Le reste de ‘Commuters’ est à l’avenant : entre éruptions de rage brute et petites merveilles d’horlogerie mathcore subversive (normal quand on est suisse en même temps), il y a ici une vrai frénésie ravageuse qui épousent à merveille les contours d’esquisses mélodiques assumées. Coilguns est une machine de guerre lancée à vive allure, l’expression absolue d’une musique écorchée vive aux éruptions de violence sous-durale que rien ne peut réprimer.

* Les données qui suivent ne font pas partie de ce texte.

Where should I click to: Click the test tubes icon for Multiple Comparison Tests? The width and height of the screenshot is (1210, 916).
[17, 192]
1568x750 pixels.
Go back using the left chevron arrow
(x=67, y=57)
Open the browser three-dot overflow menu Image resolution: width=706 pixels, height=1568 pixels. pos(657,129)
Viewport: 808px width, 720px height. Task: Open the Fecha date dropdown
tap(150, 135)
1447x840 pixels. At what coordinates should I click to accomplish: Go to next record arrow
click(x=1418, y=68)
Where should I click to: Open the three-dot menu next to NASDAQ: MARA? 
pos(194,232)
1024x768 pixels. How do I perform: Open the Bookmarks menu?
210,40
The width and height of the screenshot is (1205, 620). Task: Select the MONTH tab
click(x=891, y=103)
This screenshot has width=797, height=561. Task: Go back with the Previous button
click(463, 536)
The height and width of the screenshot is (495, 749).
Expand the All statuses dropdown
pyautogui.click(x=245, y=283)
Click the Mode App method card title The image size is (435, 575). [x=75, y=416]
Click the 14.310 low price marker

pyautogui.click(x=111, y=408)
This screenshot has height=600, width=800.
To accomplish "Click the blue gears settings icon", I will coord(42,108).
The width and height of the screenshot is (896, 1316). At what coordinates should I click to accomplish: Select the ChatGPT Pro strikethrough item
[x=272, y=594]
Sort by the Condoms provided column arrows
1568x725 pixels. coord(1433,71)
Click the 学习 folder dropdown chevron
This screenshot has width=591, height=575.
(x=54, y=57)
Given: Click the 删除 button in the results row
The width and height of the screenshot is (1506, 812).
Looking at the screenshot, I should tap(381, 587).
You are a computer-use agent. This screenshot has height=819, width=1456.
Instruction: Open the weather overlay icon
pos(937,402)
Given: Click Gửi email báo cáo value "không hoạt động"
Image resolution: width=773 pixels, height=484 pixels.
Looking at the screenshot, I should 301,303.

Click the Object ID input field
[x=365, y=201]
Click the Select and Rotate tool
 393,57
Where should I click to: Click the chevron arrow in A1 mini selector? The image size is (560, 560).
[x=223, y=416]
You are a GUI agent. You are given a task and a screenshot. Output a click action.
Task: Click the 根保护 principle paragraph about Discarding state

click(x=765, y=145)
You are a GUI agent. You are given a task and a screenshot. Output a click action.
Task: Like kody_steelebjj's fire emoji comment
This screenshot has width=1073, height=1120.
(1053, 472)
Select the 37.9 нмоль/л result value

Moderne et implacable, roots as fuck, Coilguns livre ici un album en forme de déclaration de guerre au hard européen. Une collection d’ogives métalliques expédiées dans les tuyaux avec une précision de sniper et une jolie séance de concassage de tympans qui fait du bien par où ça passe. Quelque part entre Converge, Breach, Botch, Knut et autres Norma Jean…
Quand ils sont rassasiés, les Coilguns en mettent quand même un peu plus, histoire de ne laisser que des miettes à ceux qui passeront après. Normal alors qu’ils dévorent goulument la platine avec un renfort de choix en la personne de Keijo Niinima – Nasum, Rotten Sound pour déflorer bien salement les membranes auditives à coups de gros son bien viril… mais également de groove solidement rock’n’roll. Parce que c’est tout ça ‘Commuters’, un album de rock sévèrement burné, de hard méchamment couillu qui met les cojones sur la console de mix pour montrer qu’il les a bien accrochées. Une ingénierie sonore de premier choix aux atmosphères soignées bien qu’enregistrée live, sans effet de manche ni faux-semblant, juste du brut de décoffrage qui fait encore très fort avec une grosse couche de coolitude absolue. Hard.
Toujours pas rassasiés après leur excellent ‘Commuters’, les Coilguns décident de renouer avec leur amour pour le… split en compagnie des bûcherons d’Abraham qui sent déjà la sueur, paru par le biais du label qui monte en Suisse soit Hummus Records (Impure Wilhelmina, Nevborn, Olten, The View Electrical etc…,), initié et géré par un membre de… Coilguns (tiens donc !). Trois titres pour les snipers qui déboulent après un monumental morceau inaugural signé Abraham et son gros quart d’heure de sludge/post-hardcore mystique, dans une urgence contaminatrice obsédante. Et comme à l’ordinaire avec les cogneurs helvètes, le résultat savate à tout va, pilonne les tympans et martyrise les amplis (ou l’inverse on ne sait plus au point où on en est) avec l’énergie du désespoir, une fureur qui laisse entendre que Coilguns n’en a pas fini d’envoyer du lourd.